Панайота вытерла нахлынувшие слезы и плотнее запахнула фиолетовое вельветовое пальто с каракулевым воротником, надетое поверх темно-синего школьного платья. Свои длинные волосы она заправила под широкополую шляпу, а несколько прядей, обрезанных втайне от мамы, выпустила так, чтобы казалось, будто у нее короткая стрижка. Тонкое пальто подарила Панайоте тетя Лили, швея: его заказала одна госпожа-европейка для своей дочки, которая училась в Париже, но той не понравился цвет, и госпожа вернула пальто тете Лили, не потребовав при этом назад денег. А мама купила Панайоте к пальто вот эту самую черную широкополую шляпу с павлиньим пером. Когда Панайота в шляпе и пальто показалась перед тетей и мамой, позируя, как модель с обложки журнала мод, те принялись искать, по чему бы постучать, чтобы не сглазить.
В то утро на набережной, где вплоть до вокзала Пунта тянулись кофейни, театры, рестораны да особняки богачей, было пусто и необыкновенно тихо. Только волны плескались слева от Панайоты, пока она шла к северному концу Кордона. Закусочные и пивные еще не открылись, у дверей «Люкса», в котором вечерами было не протолкнуться, никого не было. У кинотеатра «Пантеон» какому-то англичанину чистили ботинки. Он поприветствовал девушку, коснувшись полей своей фетровой шляпы. Мимо проезжала конка, и вагоновожатый, поравнявшись с Панайотой, легонько тронул колокольчик. Желая выветрить из головы мысли о предложении Павло пойти в кино, девушка ускорила шаг.
Летними вечерами Кордон оживал, здесь царила атмосфера праздника, особенно последние три года, когда мужское население города, оказавшегося в руках греков, выросло вдвое, а девушек опьянил дух свободы и веселья. Они сидели по укромным уголкам и бесстыдно позволяли себя обнимать.
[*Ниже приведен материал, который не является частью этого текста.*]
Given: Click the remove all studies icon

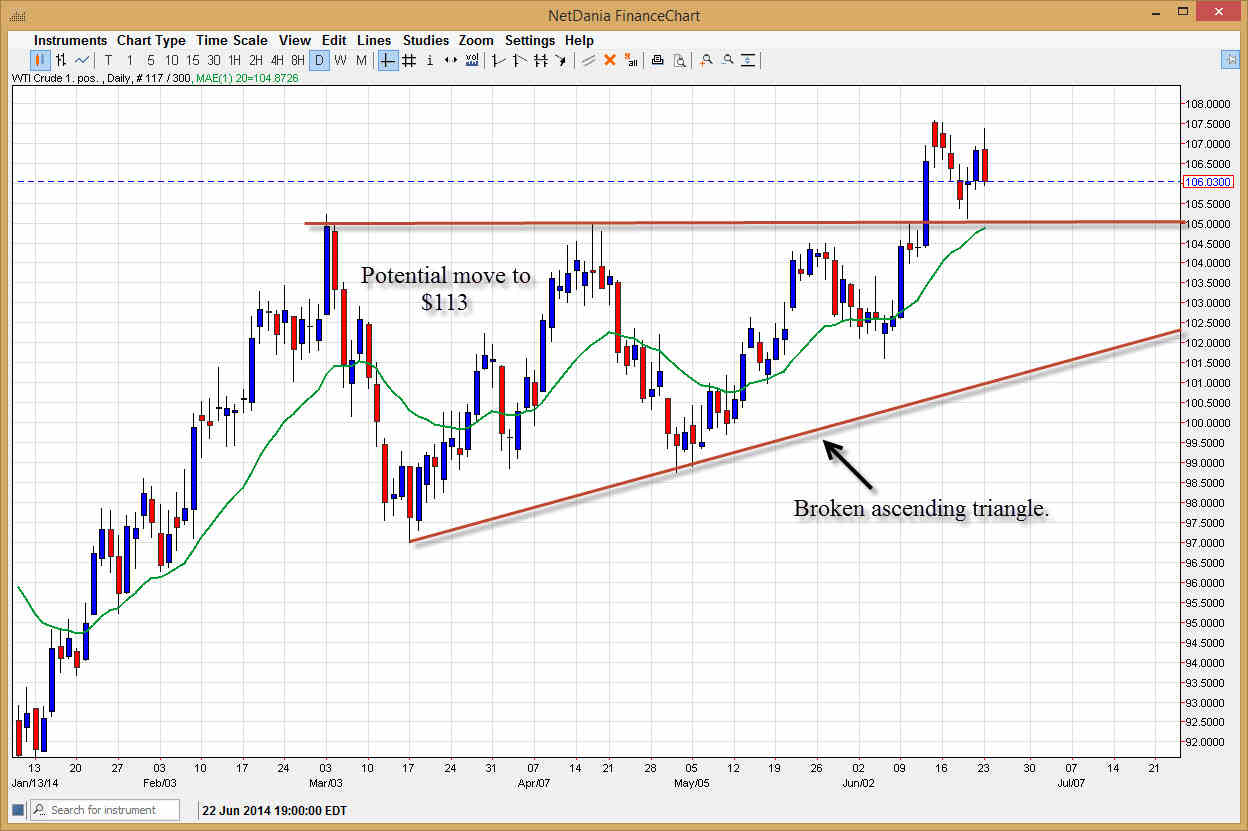Looking at the screenshot, I should (x=631, y=60).
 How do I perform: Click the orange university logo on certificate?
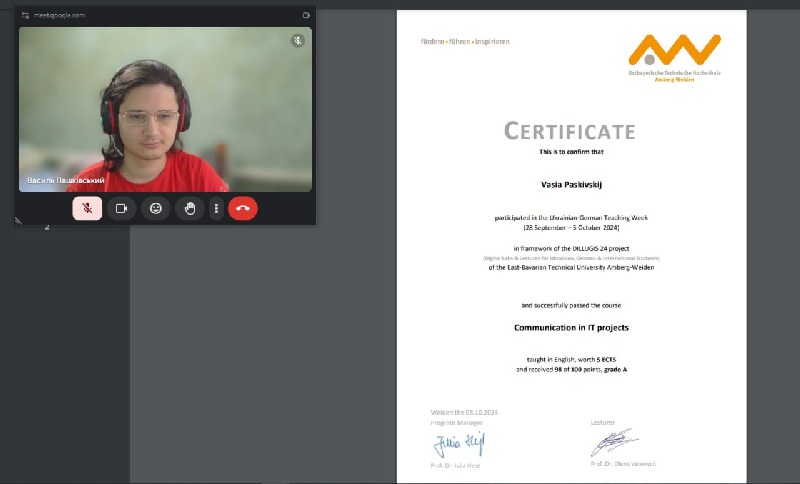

За столики в кафе, выходившие к набережной, шла настоящая борьба: все девушки хотели оказаться поближе к офицерам и солдатам, которым они улыбались, бросая пылкие взгляды из-под густых ресниц, в то время как ветер трепал им волосы и задирал подолы. А солдаты при виде красавиц терялись и не знали, куда смотреть.
Местные парни, конечно, негодовали, что девушки взяли и променяли их на каких-то там греческих вояк, и не упускали случая высказать все, что они думают, и самим солдатам, и потерявшим голову девчонкам.
Эльпиника вот тоже нашла себе лейтенанта-афинянина и быстро позабыла Нико, о котором вздыхала всего год назад. Однажды она поехала на пароме в Корделио и взяла с собой Панайоту. Представить только, она весь вечер миловалась с тем самым лейтенантом, разве что только на колени к нему не забралась. И так уж совпало, что ее лейтенант привел с собой Павло, того самого, который прошлым летом танцевал под окном Панайоты. Ну что же, пришлось волей-неволей вести с ним беседу.
По сравнению со Ставросом, Павло казался простодушным и скучным, но в целом хорошо воспитанным и образованным. У него были карие глаза, которые смотрели без тени загадки или хитрости, правильные, хоть и некрасивые, черты лица и сильные, крепкие руки. Когда однажды вечером Панайота сидела с друзьями за столиком в «Кафе-де-Пари» и увидела Павло, прогуливавшегося в компании других военных, она, быть может, слишком уж широко улыбнулась, но к глупым уловкам вроде немного задранной от ветра юбки прибегать не стала.
Панайота решила обдумать его приглашение в кино, когда придет домой. В «Люксе» крутили французских «Трех мушкетеров». В «Пантеоне» – вестерн «Невидимая рука». А может, сходить на «Красную любовь», о которой взахлеб рассказывала Эльпиника? Из любопытства она дошла до кинотеатра «Син-де-Пари». Но пустит ли ее отец? К тому же эти фильмы ведь показывают не за один раз. Если ей понравится начало фильма, то, чтобы досмотреть, придется выпрашивать разрешение и на следующий день.
Вернувшись, Панайота купила булочку в пекарне Закаса, которая располагалась под отелем «Александрия», и прислонилась к фонарному столбу, любуясь на «Кремер Палас». В безоблачном небе парили чайки, готовясь спикировать в воду. Несмотря на прохладную погоду, на улице перед кафе «Запьон», как обычно, стояли столики, за одним из которых сидели две европейки и пили чай с лимонным пирожным.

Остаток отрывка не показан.